Taraflar arasında görülen davada;
Davacı, 119 parsel sayılı taşınmazların ifraz sonucu 4192 ve 4193 parsel olarak davalı adına tescil edildiğini, 119 parsel paydaşlarının kök murisinin Suriye uyruklu olduğunu, Suriye uyruklu maliklerin adlarına kayıtlı taşınmazların kanunlar ve ilgili kararnameler gereği iptalinin gerekeceğini ileri sürüp, iptal ve kök muris adına tescilini istemiştir.
Davalı mirasçıları, davanın reddini savunmuşlardır.
Mahkemece, davanın HUMK."nun 409. maddesi gereğince açılmamış sayılmasına karar verilmiştir.
Karar, davacı vekili tarafından süresinde temyiz edilmiş olmakla; Tetkik Hakimi raporu okundu, düşüncesi alındı. Dosya incelendi, gereği görüşülüp, düşünüldü.
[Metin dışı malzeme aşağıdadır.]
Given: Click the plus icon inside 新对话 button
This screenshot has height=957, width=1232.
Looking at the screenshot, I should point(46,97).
Dava, tapu iptal ve tescil isteğine ilişkindir.
Mahkemece, davanın açılmamış sayılmasına karar verilmiştir.
Dosya içeriğinden, toplanan delillerden, davacı Hazine"nin 26.3.2008 tarihinde eldeki davayı açtığı, davalının ise dava tarihinden önce 9.2.2008"de öldüğü anlaşılmaktadır.
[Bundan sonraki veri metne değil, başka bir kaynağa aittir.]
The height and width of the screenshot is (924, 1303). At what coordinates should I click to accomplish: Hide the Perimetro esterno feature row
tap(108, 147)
Bilindiği üzere; Dava ehliyeti davada taraf olma yeteneğidir. HUMK. taraf ehliyetini tanımlamamış 38.maddesiyle Medeni Kanuna yollamadA bulunmakla yetinmiştir.Medeni Kanunumuz ise, davada taraf olma ehliyetini,medeni haklardan yararlanma ehliyetinin bir parçası saymış,8,28,47 ve 48.maddeleriyle bu yönde hükümler getirerek medeni haklardan yararlanma ehliyeti bulunan her gerçek ve tüzel kişinin davada taraf olma yeteneğini taşıdığını,her gerçek kişinin sağ doğmak koşuluyla ana rahmine düştüğü andan itibaren taraf ehliyetini kazanacağını ve yaşadığı sürece taraf ehliyetinin devam edeceğini belirtmiştir.Öte yandan gerçek kişinin ölümüyle medeni haklardan yararlanma ehliyeti ve buna bağlı olarakta taraf ehliyetinin sona ereceği Medeni Kanunun 28.maddesinin buyurucu nitelikteki hükmüyle açıklanmıştır.Dava tarihinden önce ölüm nedeniyle şahsiyeti son bulan kişinin taraf ehliyetini yitireceği kuşkusuzdur.Bu itibarla, gerek Medeni Kanun gerekse HUMK.nu dava açıldığı zaman hayatta bulunan kişiler yönünden düzenleyici hükümler koymuş; ölen veya mevhum kişiler hakkında açılacak davalar yasalarımızda yer almamıştır. Nitekim 4.5.l978 tarih l978/4-5 sayılı İçtihatları Birleştirme Kararında da dava tarihinden önce ölen kişinin taraf ehliyetini yitireceği, aleyhine dava açılamayacağı,dava tarihinde şahsiyeti sona ermiş olan kimsenin mirasçılarına ardıllık (halefiyet) kuralı uygulanamayacağından tebligat yapılmak veya dava ıslah edilmek suretiyle davaya devam edilemeyeceği vurgulanmış, içtihatlar bu doğrultuda kararlılık kazanmıştır.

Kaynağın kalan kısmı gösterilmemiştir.